The same thing is happening with AI today: new tools are bolted onto old workflows. Writing code with AI assistance is a step forward, but it won’t deliver real productivity gains without rethinking the whole software-delivery path. We shouldn’t strap an electric motor to a steam-era shaft! The mixed productivity data is just another sign we’re still in the frenzy phase of the TEP.

What’s actually new about AI

So far, the analogies have helped explain the current AI revolution in the broader context of the past. But there is one place they don’t: non-determinism. All previous tools guaranteed the same output for the same input. AI produces probabilistic results. That can be an advantage or a drawback. AI/ML systems “function differently from conventional software, independently adapting and evolving over time” (Kurz, Strohmaier & Knell, 2025). This single feature challenges economic frameworks for measuring productivity, and it creates practical problems for testing assumptions, reproducibility, and code review. You see it the moment you ask AI to review the same code twice and it suggests two different fixes.
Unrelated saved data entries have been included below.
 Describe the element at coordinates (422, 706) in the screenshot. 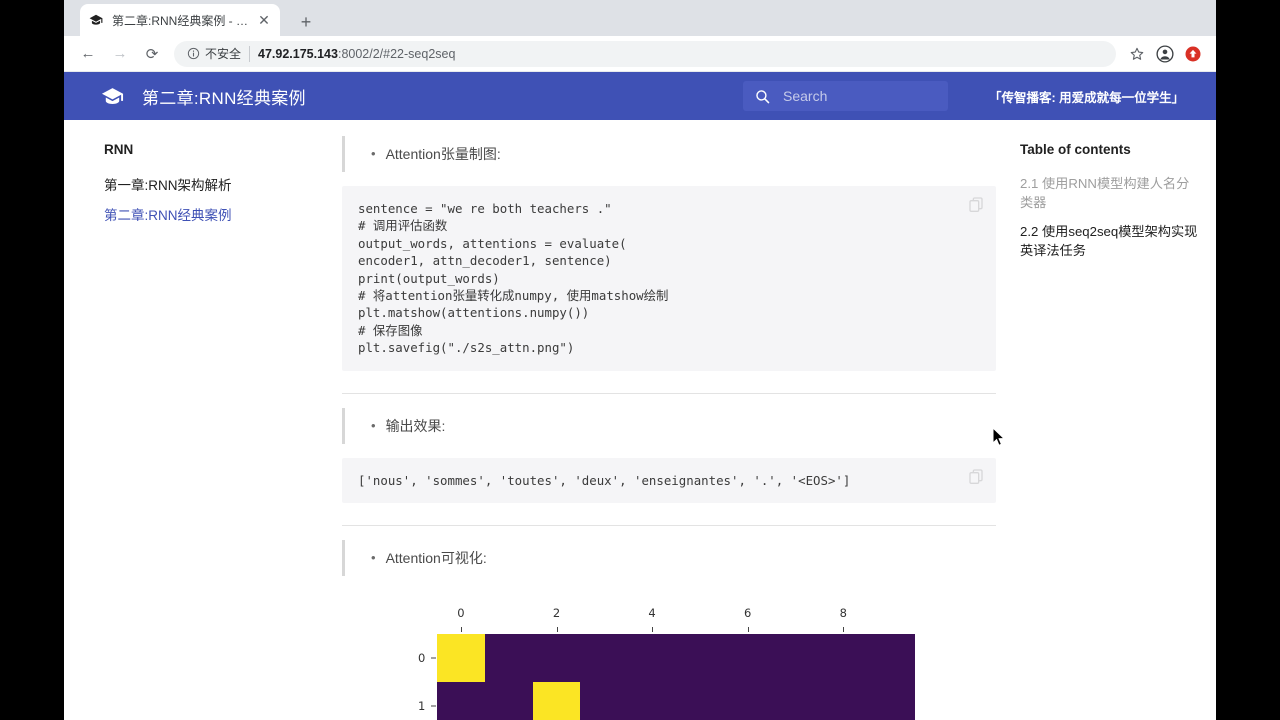

I see `y-axis-tick-label: 1` at that location.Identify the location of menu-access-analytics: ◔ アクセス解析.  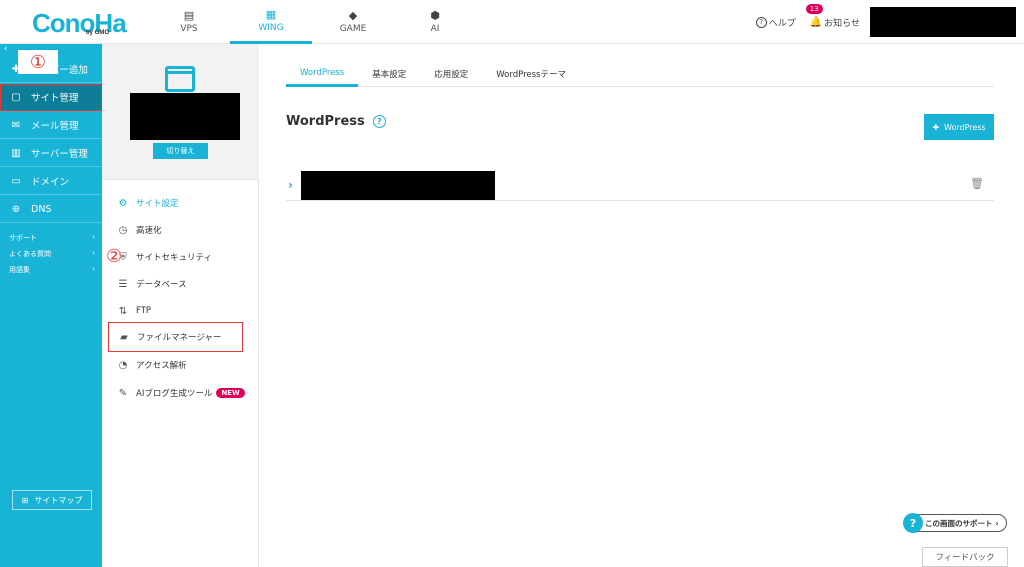
(180, 365).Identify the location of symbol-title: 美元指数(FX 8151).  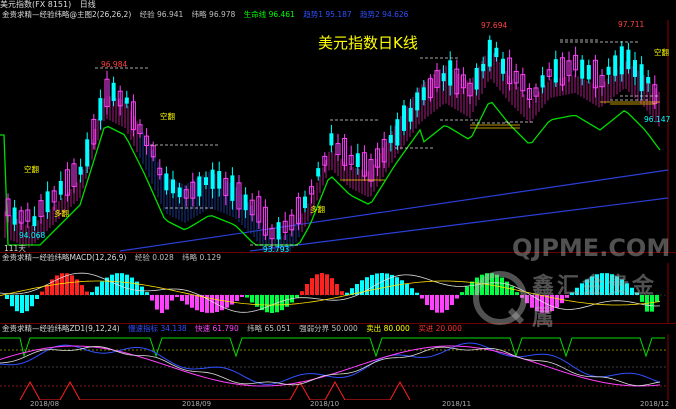
(36, 4). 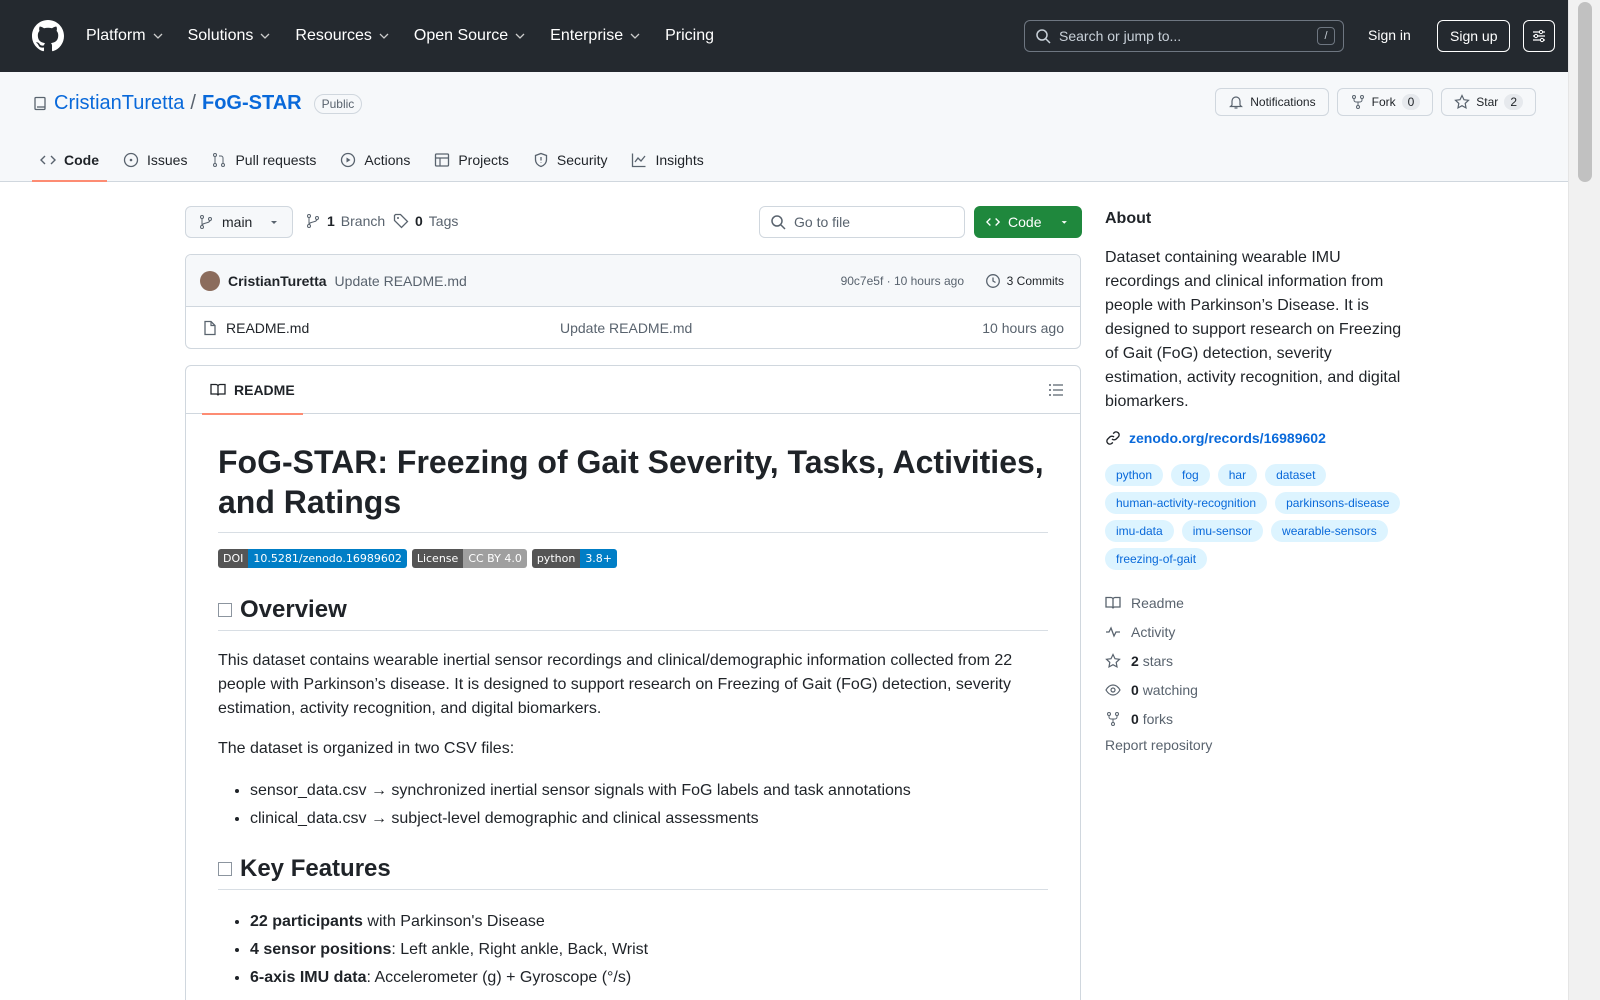 What do you see at coordinates (1158, 718) in the screenshot?
I see `forks-label: forks` at bounding box center [1158, 718].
At the same time, unpredictability is a feature. A deterministic tool produces one exact output. A probabilistic tool can give many different answers, which creates new kinds of workflows. You can try several solutions to the same problem and keep the best one. Researchers call this best-of-N; DeepMind’s AlphaCode reached the top half of competitive programmers largely by sampling and filtering thousands of candidates (Li et al., 2022). The variation itself becomes a signal: five different answers to the same prompt point to uncertainty; the same answer every time signals confidence. It works especially well on vague tickets like “improve search performance,” where you can pick the best of several AI-generated options - something no compiler or rule engine could ever do.

Summary

By ~2032, prompt fluency will be as unremarkable as Google fluency is today. I expect AI to be as natural to use as the internet is now, with productivity gains that leave no doubt. That doesn’t mean IT people will become obsolete - the hard parts, like product design and business decisions, will still depend on people. Keep in mind that we’re still in the frenzy phase of the current TEP, so plenty of unknowns and chaos are to be expected; reaching synergy will take another 5–15 years.

So no, AI probably won’t take your job. But the version of your job that survives the next decade will look very different from today’s. How that version looks like is partly up to you.